NEW SECTION. Sec. 9. DATA COLLECTION AND ANNUAL REPORT.(1) The authority shall compile and analyze the data submitted by health carriers, pharmacy benefit managers, manufacturers, and pharmacy services administrative organizations under sections 3, 4, 5, and 8 of this act and prepare an annual report for the public and the legislature synthesizing the data to demonstrate the overall impact that drug costs, rebates, and other discounts have on health care premiums.
(2) The data in the report must be aggregated and must not reveal information specific to individual health carriers, pharmacy benefit managers, or pharmacy services administrative organizations.
(3) Beginning January 1, 2020, and by each January 1st thereafter, the authority must publish the report on its web site.

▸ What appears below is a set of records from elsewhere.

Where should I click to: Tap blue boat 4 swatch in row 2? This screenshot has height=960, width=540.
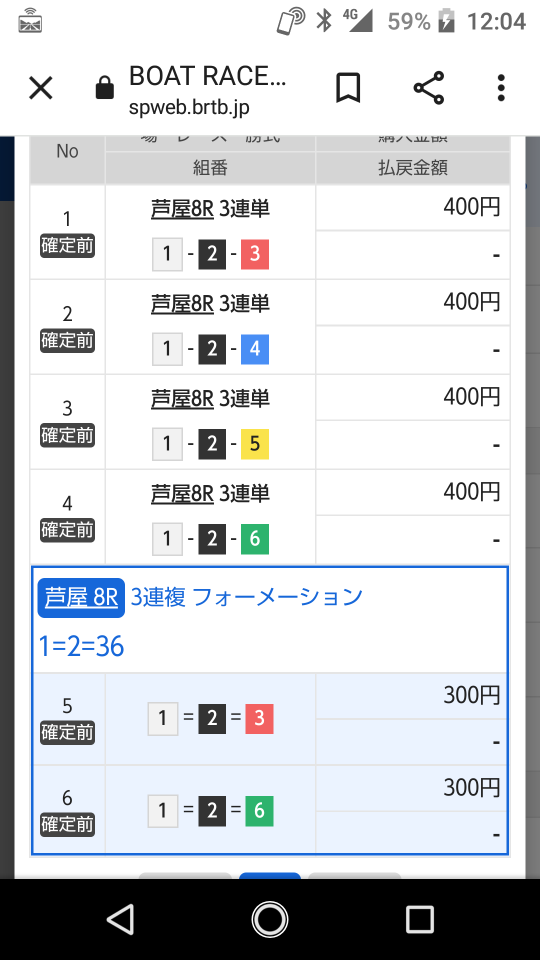point(255,349)
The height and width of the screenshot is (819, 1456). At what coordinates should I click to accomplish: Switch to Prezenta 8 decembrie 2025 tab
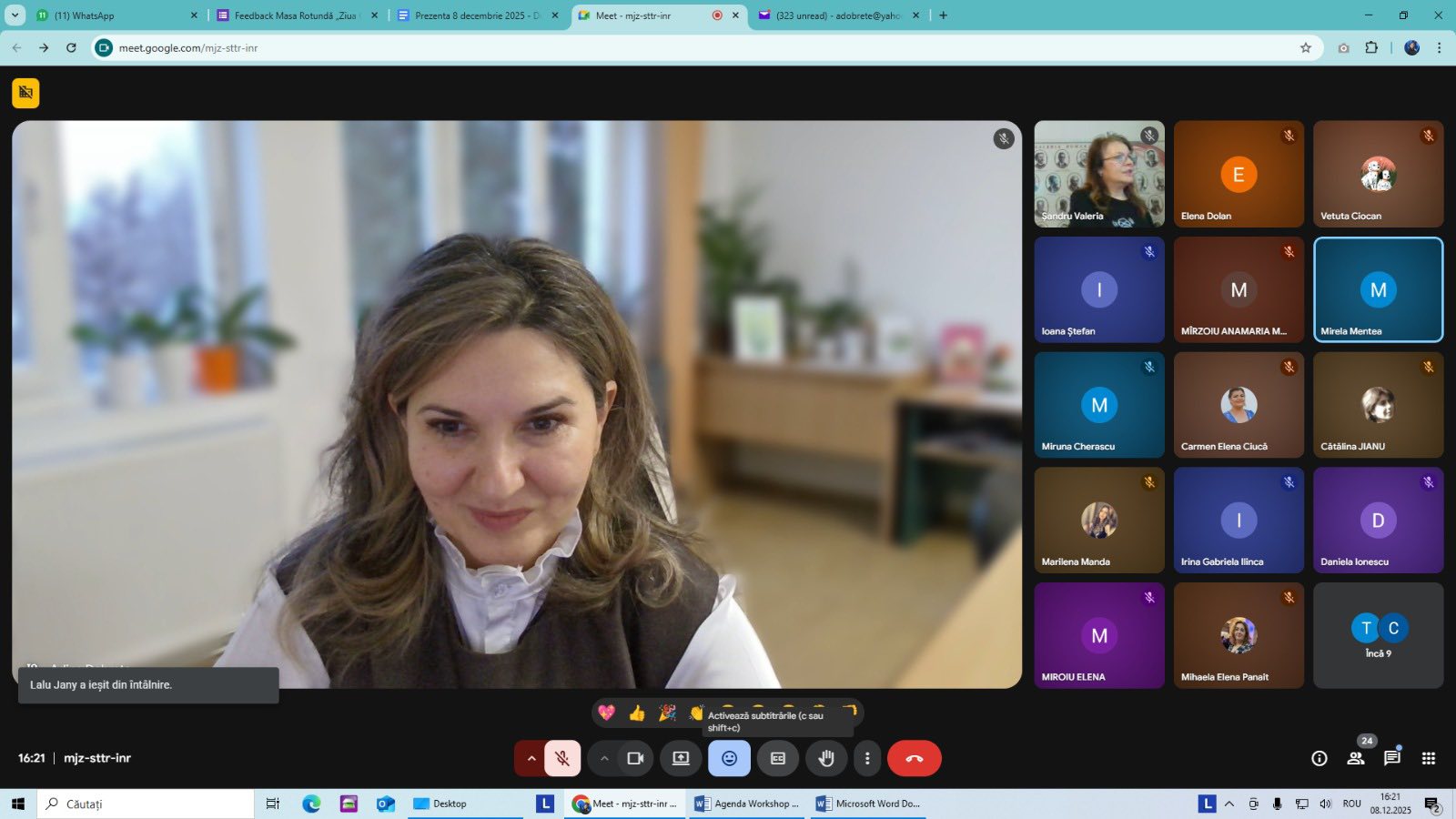tap(473, 15)
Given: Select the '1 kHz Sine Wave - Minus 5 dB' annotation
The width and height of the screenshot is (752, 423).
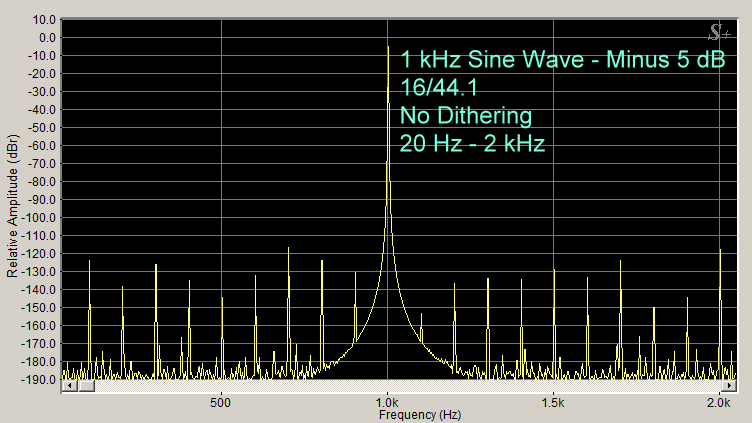Looking at the screenshot, I should tap(561, 59).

(4) Except for the report, the authority shall keep confidential all of the information provided pursuant to sections 3, 4, 5, and 8 of this act, and analysis of that information. The information and analysis is not subject to public disclosure under chapter
42.56 RCW and is considered a trade secret as defined in RCW
19.108.010.
NEW SECTION. Sec. 10. ENFORCEMENT.
The authority may assess a fine of up to one thousand dollars per day for failure to comply with the requirements of sections 3 through 8 of this act. The assessment of a fine under this section is subject to review under the administrative procedure act, chapter 34.05 RCW. Fines collected under this section must be deposited in the medicaid fraud penalty account created in RCW 74.09.215. NEW SECTION. Sec. 11. The authority must contact the California office of statewide health planning and development and the Oregon department of consumer and business services to develop strategies to reduce prescription drug costs and increase prescription drug cost transparency. The authority must make recommendations to the legislature for implementing joint state strategies, which may include a joint purchasing agreement, by January 1, 2020.

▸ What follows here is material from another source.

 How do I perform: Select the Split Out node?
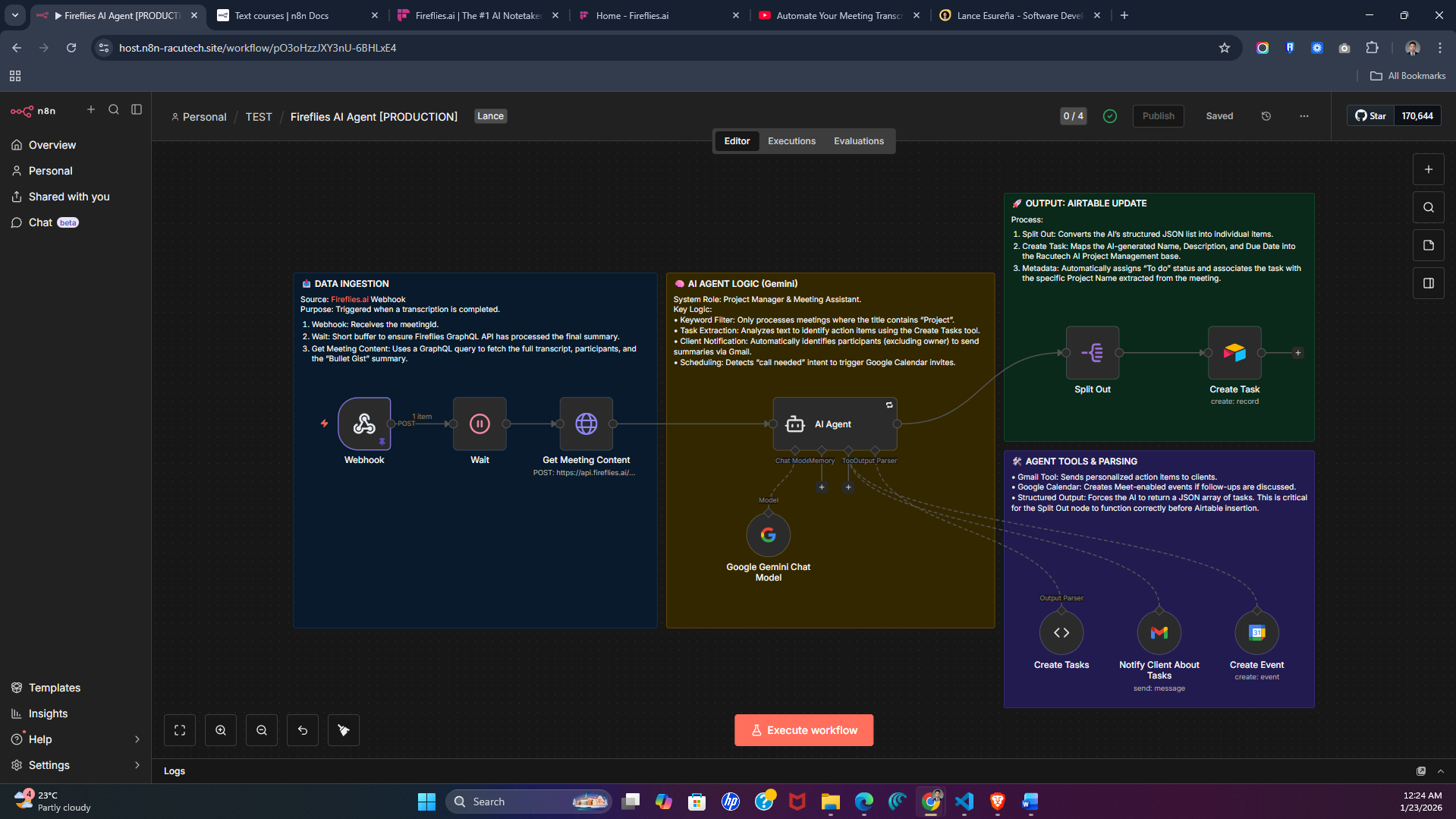point(1092,353)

NEW SECTION. Sec. 12. RULE MAKING.The authority may adopt any rules necessary to implement the requirements of this chapter.
Sec. 13. RCW
74.09.215 and 2013 2nd sp.s. c 4 s 1902, 2013 2nd sp.s. c 4 s 997, and 2013 2nd sp.s. c 4 s 995 are each reenacted and amended to read as follows:
The medicaid fraud penalty account is created in the state treasury. All receipts from civil penalties collected under RCW
74.09.210, all receipts received under judgments or settlements that originated under a filing under the federal false claims act,
all receipts from fines received pursuant to section 10 of this act, and all receipts received under judgments or settlements that originated under the state medicaid fraud false claims act, chapter
74.66 RCW, must be deposited into the account. Moneys in the account may be spent only after appropriation and must be used only for medicaid services, fraud detection and prevention activities, recovery of improper payments, for other medicaid fraud enforcement activities, and the prescription monitoring program established in chapter
70.225 RCW. For the 2013-2015 fiscal biennium, moneys in the account may be spent on inpatient and outpatient rebasing and conversion to the tenth version of the international classification of diseases. For the 2011-2013 fiscal biennium, moneys in the account may be spent on inpatient and outpatient rebasing.

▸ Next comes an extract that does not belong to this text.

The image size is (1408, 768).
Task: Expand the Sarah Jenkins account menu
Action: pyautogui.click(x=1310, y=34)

NEW SECTION. Sec. 14. Sections 1 through 12 of this act constitute a new chapter in Title 43 RCW." (2) Provides generic drug manufacturers flexibility on the timing for submission of pricing data before raising the price of a covered drug.
(3) Adds a requirement for HCA to develop strategies with California and Oregon to reduce prescription drug costs and increase price transparency.
(4) Adds a requirement for manufacturers to provide notice of new drug applications filed with the FDA.